Today, I found that machinelearning's application threshold has been reduced to such a low, almost easy. I really can't find any reason not to get into the deep understanding of it. As a headline, thank Google for its contribution to this technology development. Of course, maybe someone else did the 99%, Google did only 1%, I want to say, really beautiful 1%.
Cut to the chase, today's engineers from Youtube have completed the first machinelearning applet. As a Hello world to learn this skill.
is for the record.
1 fromScipy.spatialImportDistance2 defEUC (A, b):3 returndistance. (A, B)4 5 classknnclassifier ():6 defFit (self, X_train, Y_train):7Self.x_train =X_train8Self.y_train =Y_train9 Ten defPredict (self, x_test): Onepredictions = [] A forRowinchx_test: -Label =self.closest (Row) - predictions.append (label) the returnpredictions - - defclosest (self, row): -Best_dist =EUC (Row, self.x_train[0]) +Best_index =0 - forIinchRange (1, Len (self.x_train)): +Dist =EUC (Row, self.x_train[i]) A ifDist <best_dist: atBest_dist =Dist -Best_index =I - returnSelf.y_train[best_index] - - fromSklearnImportDatasets -Iris =Datasets.load_iris () inx =Iris.data -y =Iris.target to + fromSklearn.cross_validationImportTrain_test_split -X_train, X_test, y_train, y_test = Train_test_split (x, Y, test_size=. 5) the PrintX_train * PrintY_train $ Panax NotoginsengMy_classifier =Knnclassifier () - My_classifier.fit (X_train, Y_train) thepredictions =my_classifier.predict (x_test) + A fromSklearn.metricsImportAccuracy_score the PrintAccuracy_score (y_test, predictions)

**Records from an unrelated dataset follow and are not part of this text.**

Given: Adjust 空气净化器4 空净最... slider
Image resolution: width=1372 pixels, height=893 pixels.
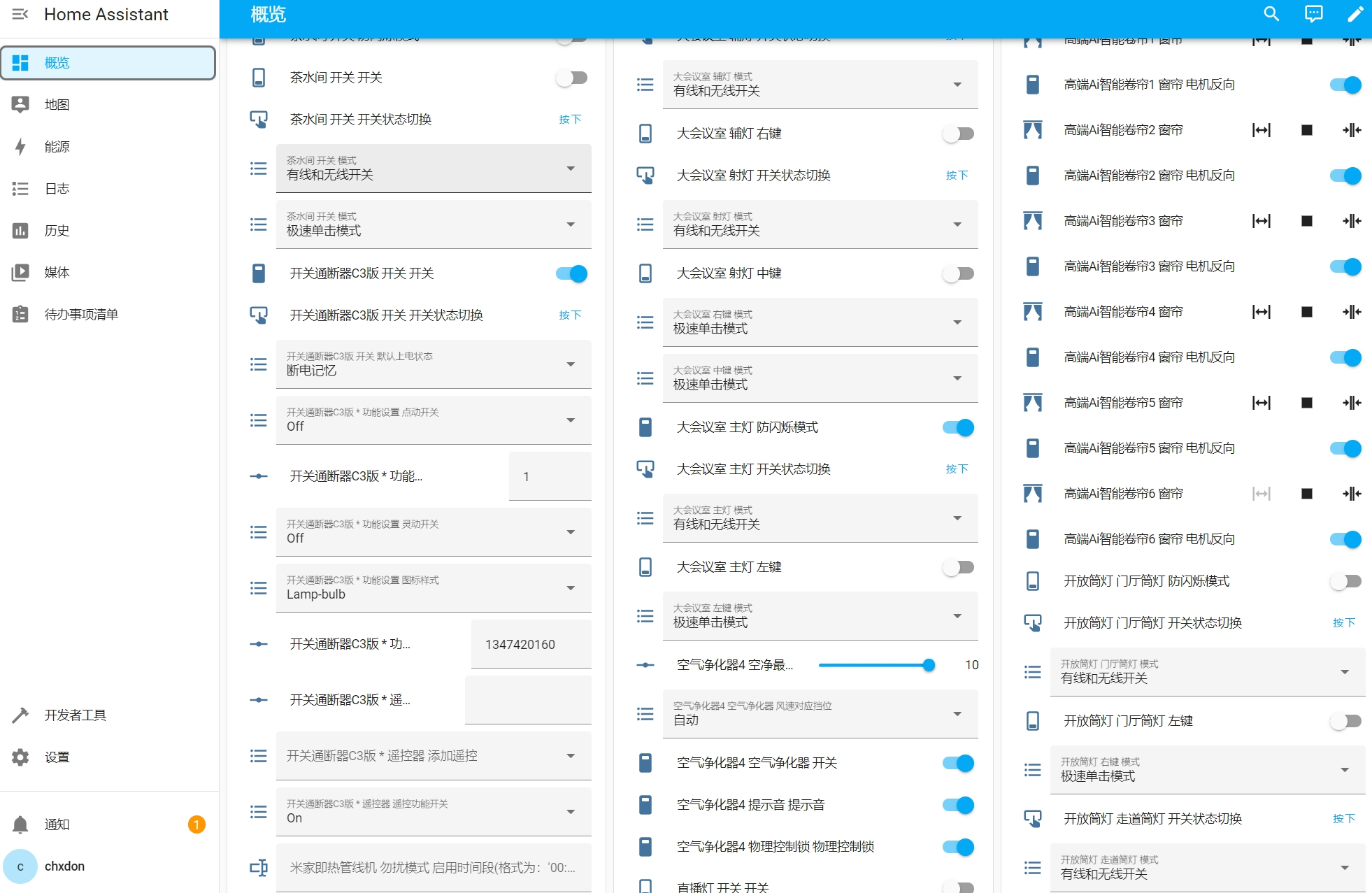Looking at the screenshot, I should [x=874, y=665].
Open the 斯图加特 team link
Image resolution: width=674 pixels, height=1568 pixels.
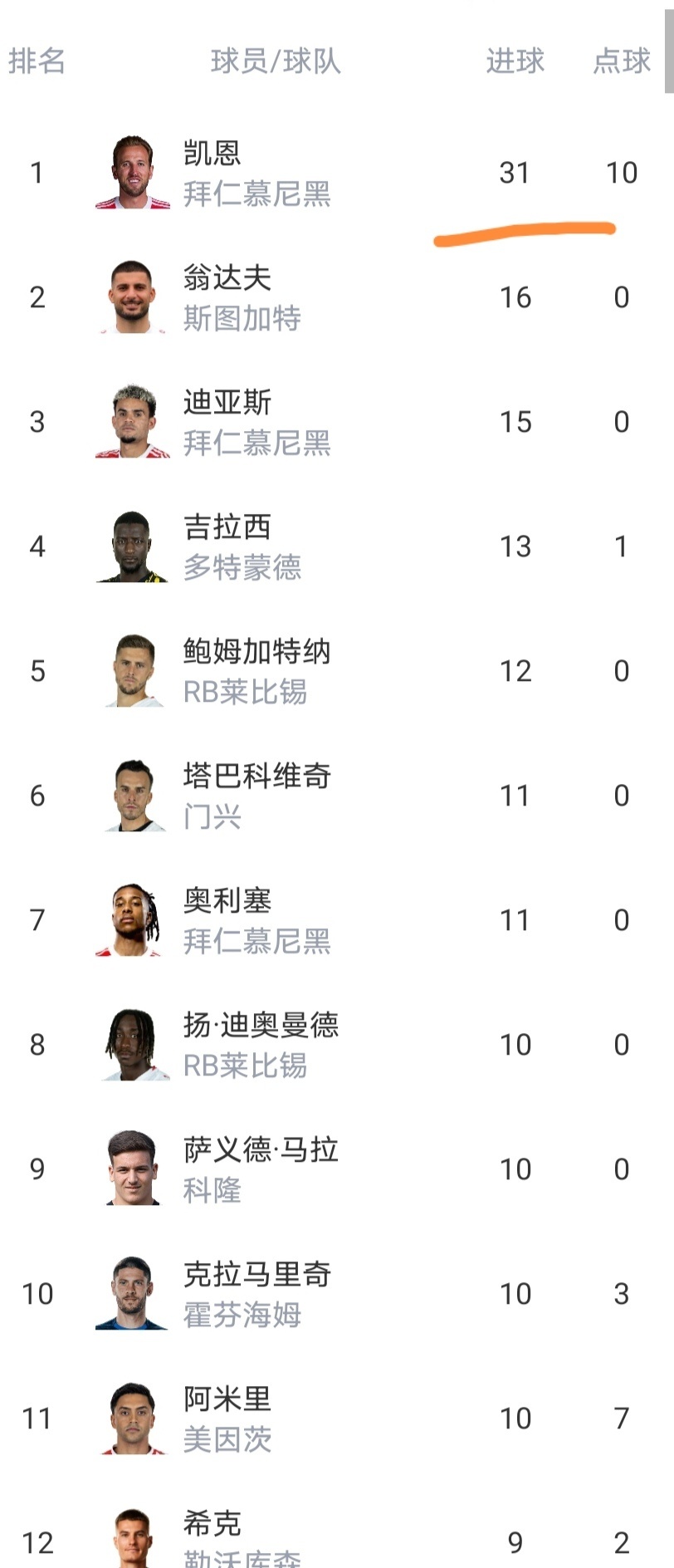coord(242,318)
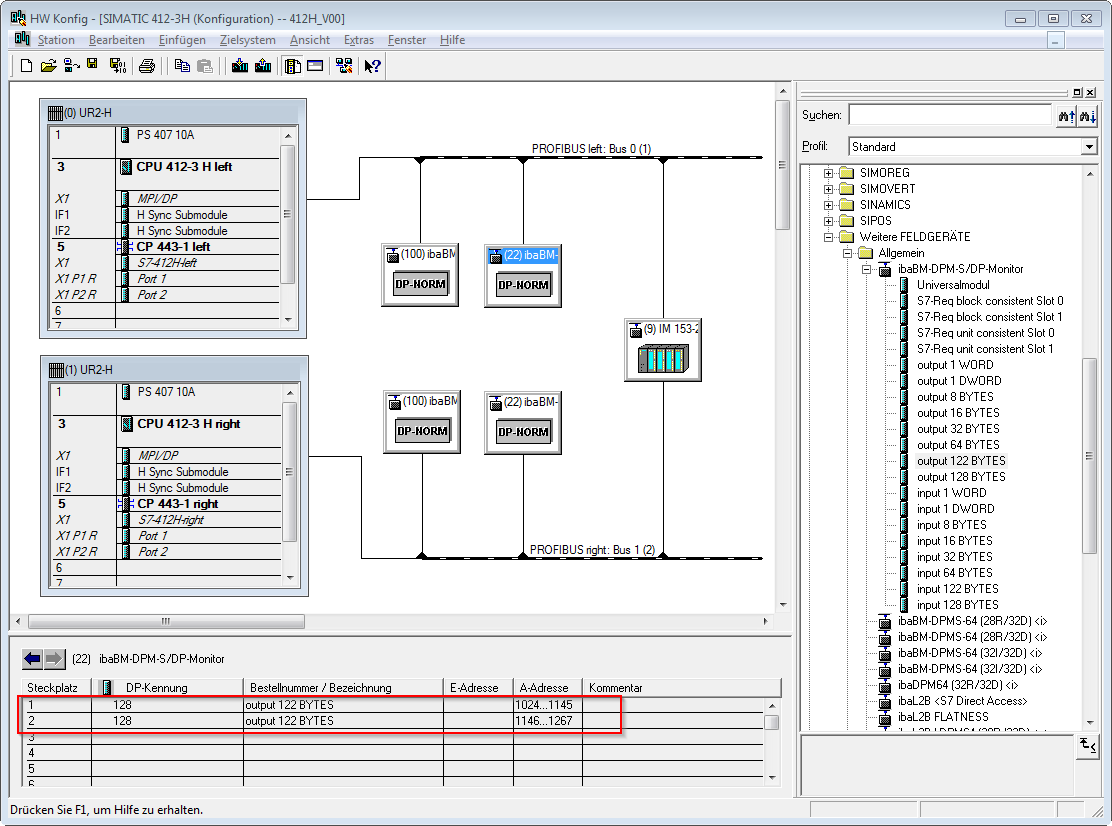Click the search upward binoculars icon
Viewport: 1112px width, 826px height.
coord(1067,116)
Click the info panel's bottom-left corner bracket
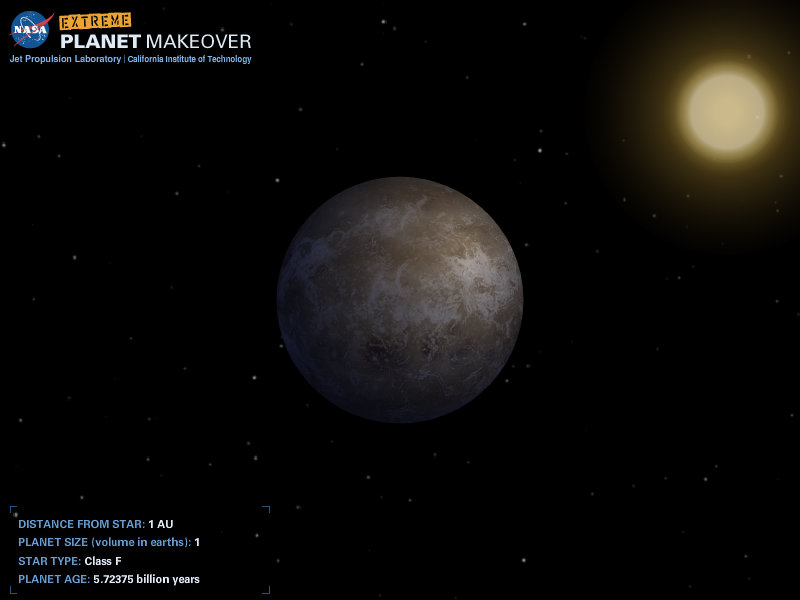Viewport: 800px width, 600px height. 12,591
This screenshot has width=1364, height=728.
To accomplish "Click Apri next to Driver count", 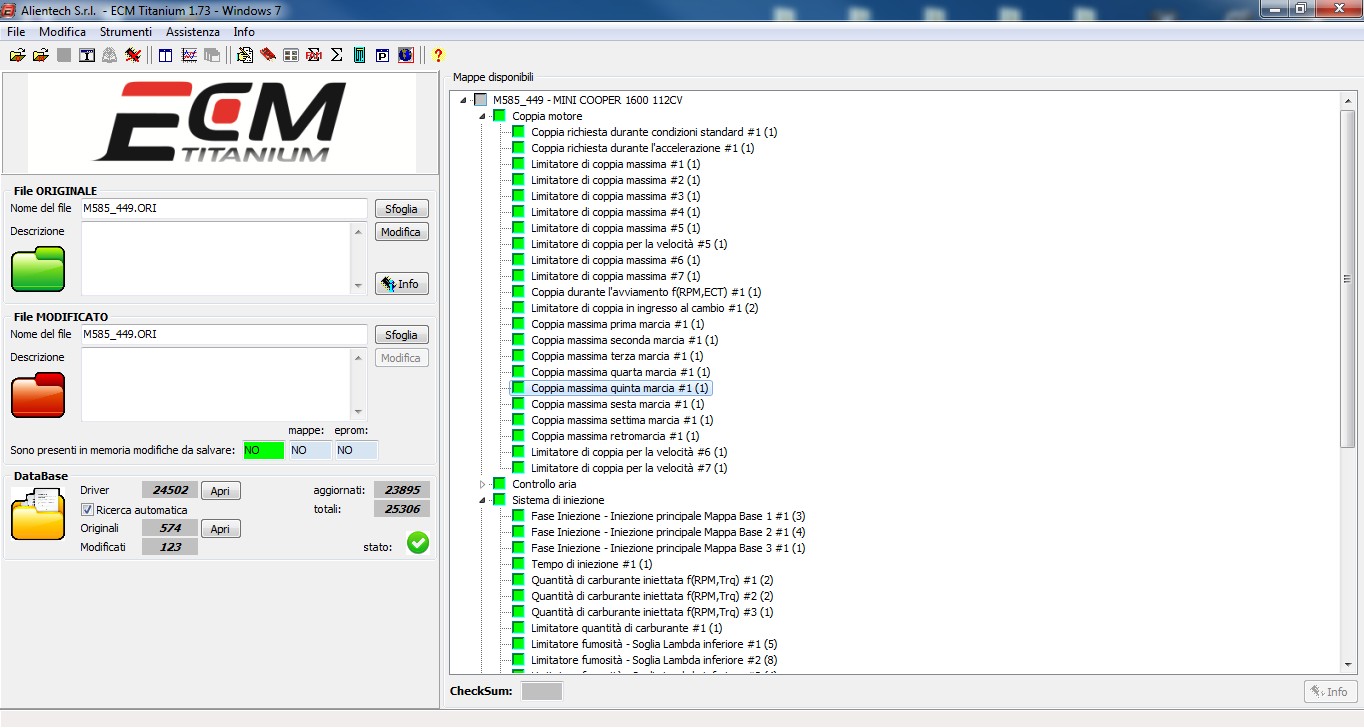I will (220, 491).
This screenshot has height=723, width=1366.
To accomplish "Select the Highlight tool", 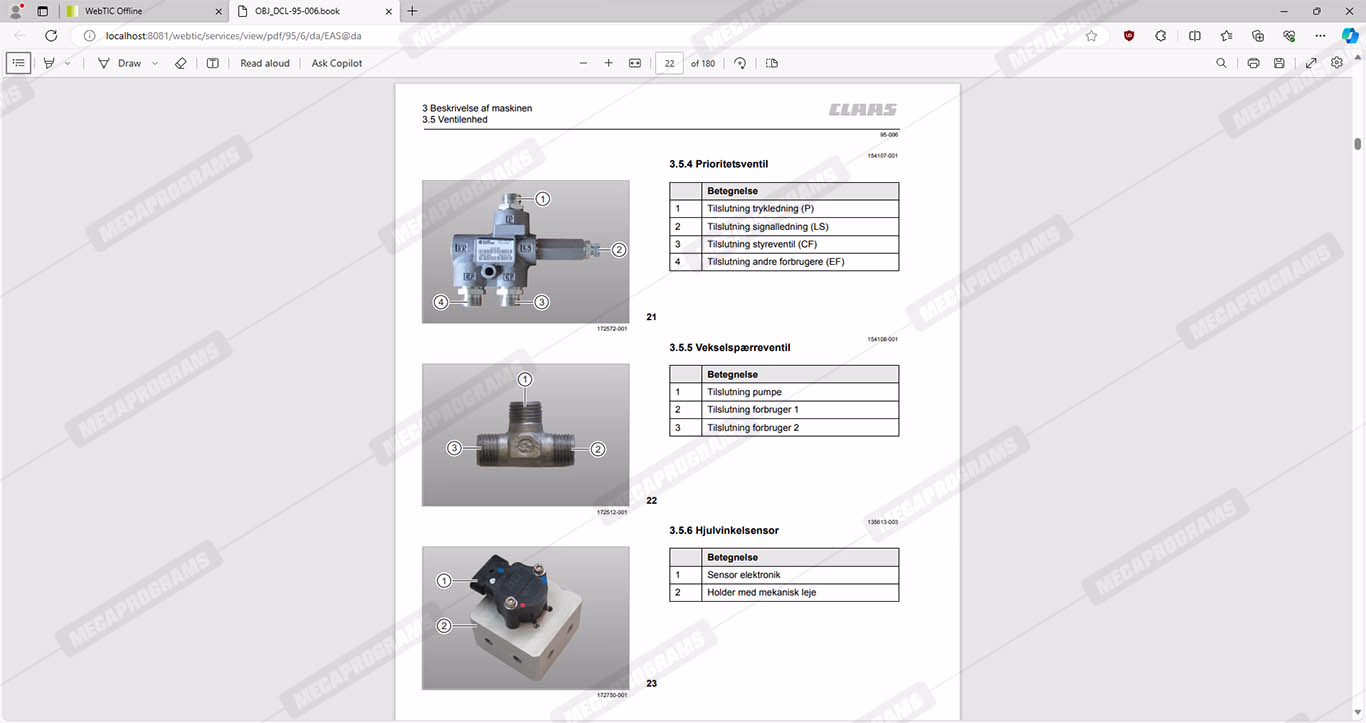I will [48, 63].
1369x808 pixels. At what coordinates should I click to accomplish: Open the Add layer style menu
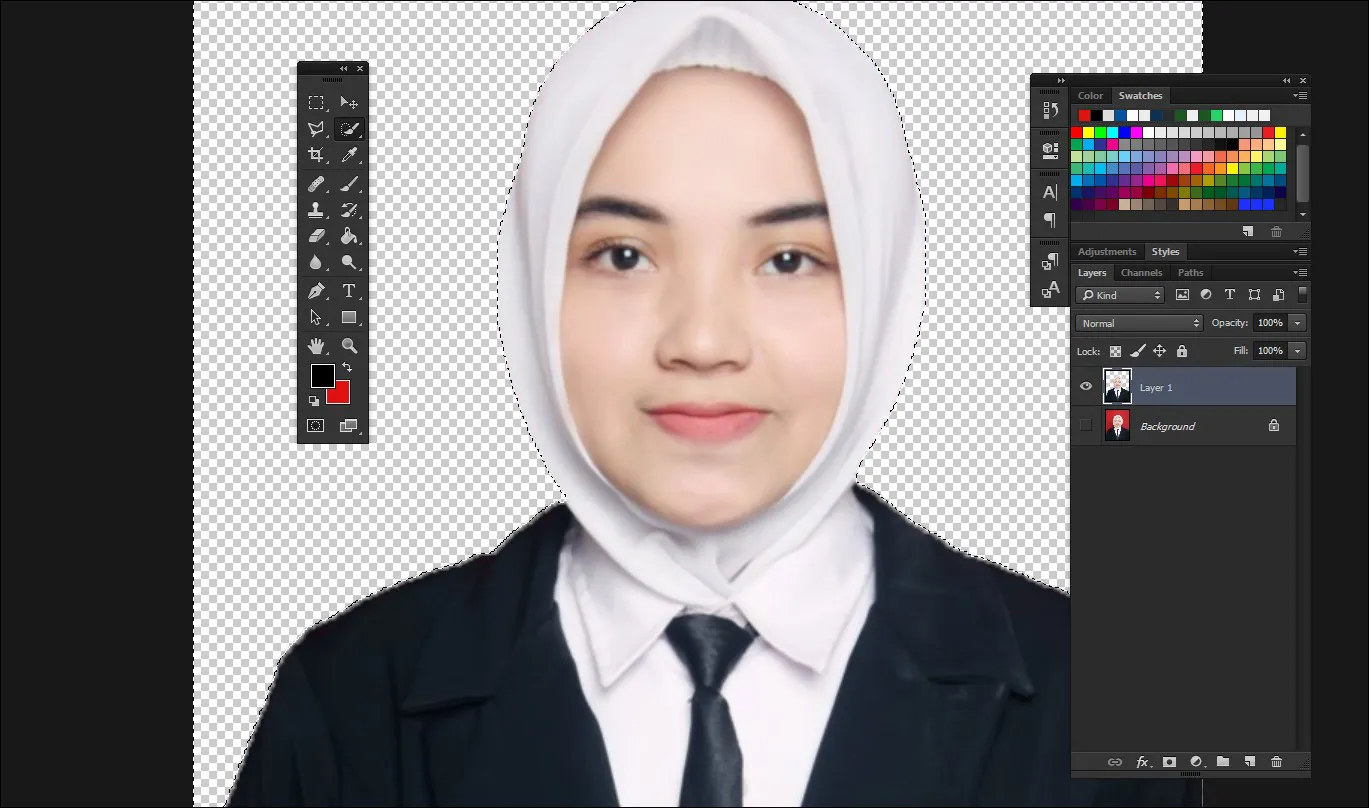pyautogui.click(x=1142, y=761)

A simple explanation of the above code:
1.1-3 rows are functions that reference the Euclidean distance in the distance class of scipy and are simply encapsulated. (Euclidean distance: The true distance between two points in N-dimensional space)
2.5-25, the classifier class is defined, and the key methods include fit and predict. Fit mainly assigns the incoming data to the internal variable, and the predict is returned to the expected Label based on the row sent in. The classifier here is our hand code, not the training. In fact, it's not really a machinelearning, but it's a good explanation of its internal principles. in machinelearning, we define the closet function that will be trained to, that is, model.
3.27-30, in the database of iris flowers in the Sklearn library, as a source of data for our later experiments. Iris_data is the raw data of three flowers and is a three-dimensional array. Each element in the array represents the three parameters of a flower, the length of the XX, the xx width of the flower, and the length of XX (I do not relate to what data he is, but the data of the flowers); Iris_target is the type of flower that corresponds to data, which is probably 0 for red roses, 1 for blue roses, 2 means pink roses and the like.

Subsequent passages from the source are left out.